João Havelange. Foto: Sérgio Settani Giglio.

E porque essa desavença dele hoje com o Ricardo Teixeira, Dr. Havelange?

É que o Ricardo quer ser presidente em 2015. É um direito. O Ricardo não é presidente, o presidente fui eu, ele foi meu genro. Quando ele foi meu genro, eu vim com ele um dia, com ele, a Lucinha, o Rico já estava na FIFA, fui com a Ana Maria, e botei ele na Société the Bank Suisse, durante 6 meses, porque ele era do mercado de capitais, ele tinha uma corretora e eu o levei, porque eu tinha facilidade. Os anos se passaram, eu mandei ele para Nova Iorque, para aquele centro financeiro de Nova Iorque, teve lá um ano, então, ele absorveu o que muita gente não tem e não é bobo. Como todo mineiro é esperto, malicioso. Então, é um direito, ele chegou à CBF. Ele está na FIFA, porque o presidente da CBF é o maior. Então tem três membros aqui, é ele, é o [Julio] Grandona, o [Nicolás] Leoz, que é o presidente. São os três que são daqui, aqui tem três e tem três da América Central e do Norte. É um mexicano, é um do Caribe, um do México e um lá de cima dos Estados Unidos. E o Ricardo, bem ou mal, administrou por duas Copas do Mundo, não é verdade? E eu poderia ter um ressentimento porque ele separou da minha filha, e eu não tenho nada haver com isso, mas eu não sei quem o Blatter vai querer, se ele me disser, que eu não quero me meter.
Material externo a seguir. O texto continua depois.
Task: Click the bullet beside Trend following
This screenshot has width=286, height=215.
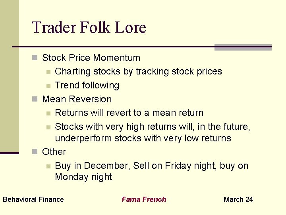Action: click(48, 86)
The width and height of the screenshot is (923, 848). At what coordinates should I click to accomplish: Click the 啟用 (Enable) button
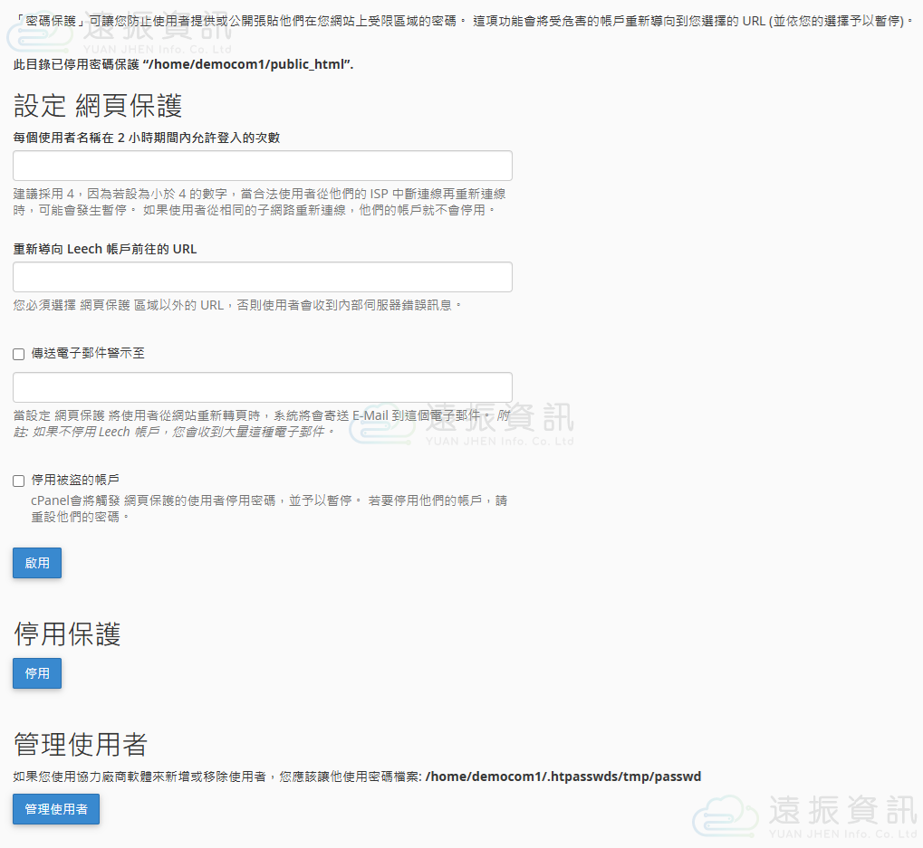click(37, 563)
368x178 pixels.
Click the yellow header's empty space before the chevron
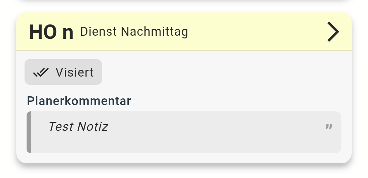[256, 32]
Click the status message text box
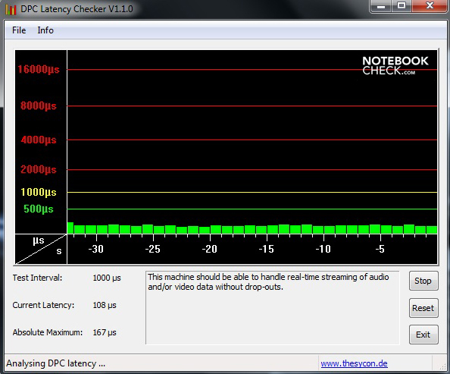Image resolution: width=450 pixels, height=374 pixels. (x=273, y=307)
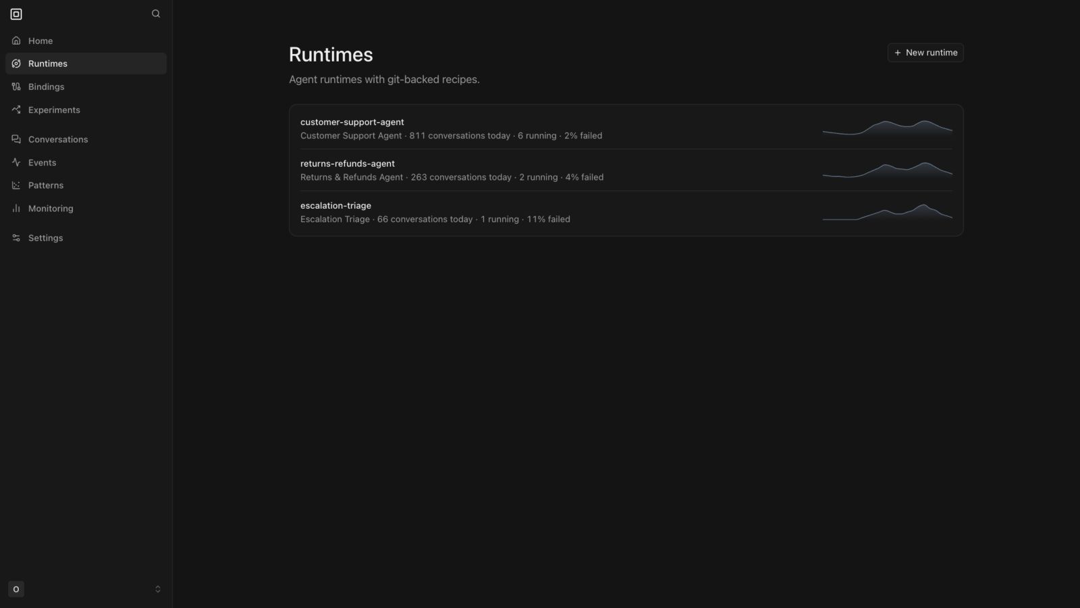The image size is (1080, 608).
Task: Click the Conversations chat bubble icon
Action: coord(16,139)
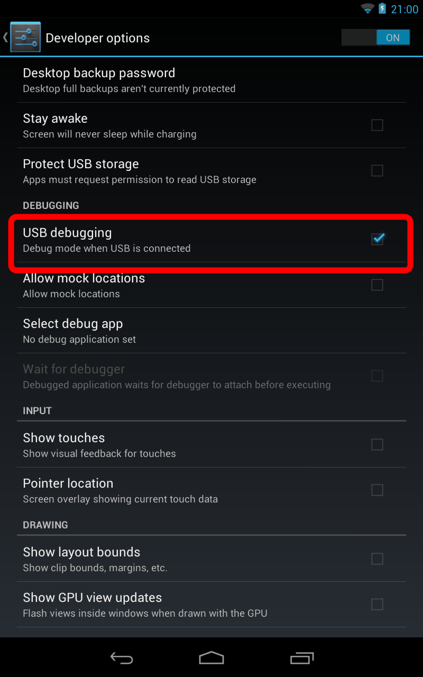Image resolution: width=423 pixels, height=677 pixels.
Task: Turn off Developer options with the ON switch
Action: (375, 37)
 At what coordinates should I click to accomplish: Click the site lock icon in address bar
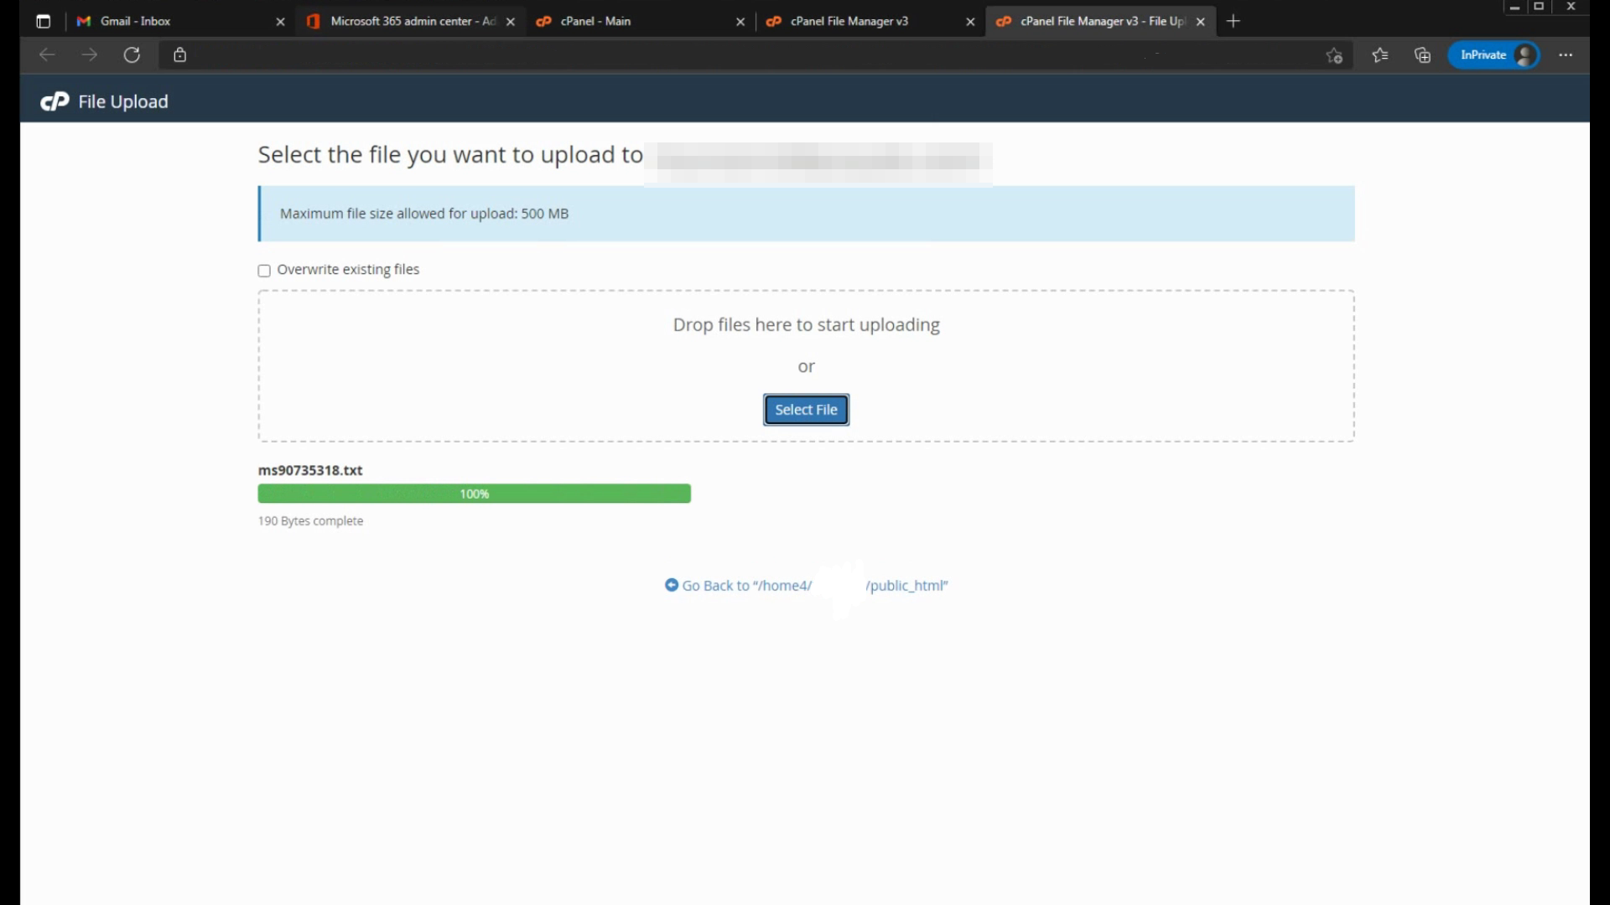click(179, 55)
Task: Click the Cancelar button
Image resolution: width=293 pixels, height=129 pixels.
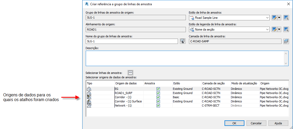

Conta-se que o João Carvalhaes em 58 foi uma pessoa muito importante pra aquela equipe. Quais lembranças o senhor tem dele nessa função?

Foi. Primeiro superar a imprensa e os comentários que se faziam, porque o sujeito só pensava em entrar em campo. E pra chegar lá, eu vou lhe contar um fato: acho que foi 1928, havia um jogo da Copa Rocca, entre Brasil e Argentina. E meu pai me levou pra ver e quando nós chegamos, os jogadores estavam almoçando e o papai perguntou ao jogador, “então, o senhor comeu bem, tá satisfeito?” Ele disse, “ah doutor, tô cheio”. Veja a expressão, por que como eles não tinham presidente, e eu chamei o meu dentista, não é verdade, que também criticaram pra valer. É porque como o sujeito não tinha o elemento mastigador, ele pegava arroz, jogava feijão, caldo de feijão, punha farinha, e comia com uma colher. Então, eu me lembrava disso, ainda rapaz, porque eles não tinham os elementos mastigadores que é importante e, depois, daqui se tem problema, todas as juntas sofrem. É o tal do artritismo, reumatismo, tudo que você quiser. E é por isso que eu botei tudo isso em funcionamento. E como eu era muito ligado à Santa Casa, eu sou da mesa ainda hoje, eu tinha uma enfermaria e foi lá que eu fiz o exame de todos os jogadores. Todos, da cabeça aos pés. E um jogador, tiveram que arrancar tudo que ele tinha na boca, porque puseram uma dentadura em cima dos cacos que ele tinha, já imaginou? Ia ter um câncer na boca. Olha, você não sabe o que eu passei, o que eu ouvi, tudo isso, porque antigamente era botar o time no campo e só. E perdemos pra Argentina, foi até bom. O argentino comia carne, o meu comia caldo de feijão. Os primeiros 45 minutos, o Brasil era uma beleza, pá, pá, pá, no outro, acabavam as pernas, a Argentina ganhou. E eu me lembrei de tudo isso, e hoje não, as pernas não acabam, tá certo? Mas sempre diziam: “não, ele é nadador, ele não entende nada”. Eu não sou motorista, mas a Cometa rodava, tá certo? Nem mecânico, tá bem. Então, vou lhe dizer mais, em março de 1958, preparando o time pra Copa do Mundo. Então, eu fiz a concentração em Poços de Caldas, no Hotel Poços de Caldas, que era o melhor da época, uma beleza. O time saiu e foi pro campo treinar, você sabe o que fez a imprensa? Em cada janela, botou uma mulher de costas, tirou fotografia e publicaram. Já imaginou quantas senhoras de jogadores foram à coisa, porque eles diziam que aquilo era uma devassa, essa coisa toda. Eu sei o que eu sofri, tá bom. Então, da imprensa eu tenho receio. Sempre que vem, eu tenho um cuidado imenso.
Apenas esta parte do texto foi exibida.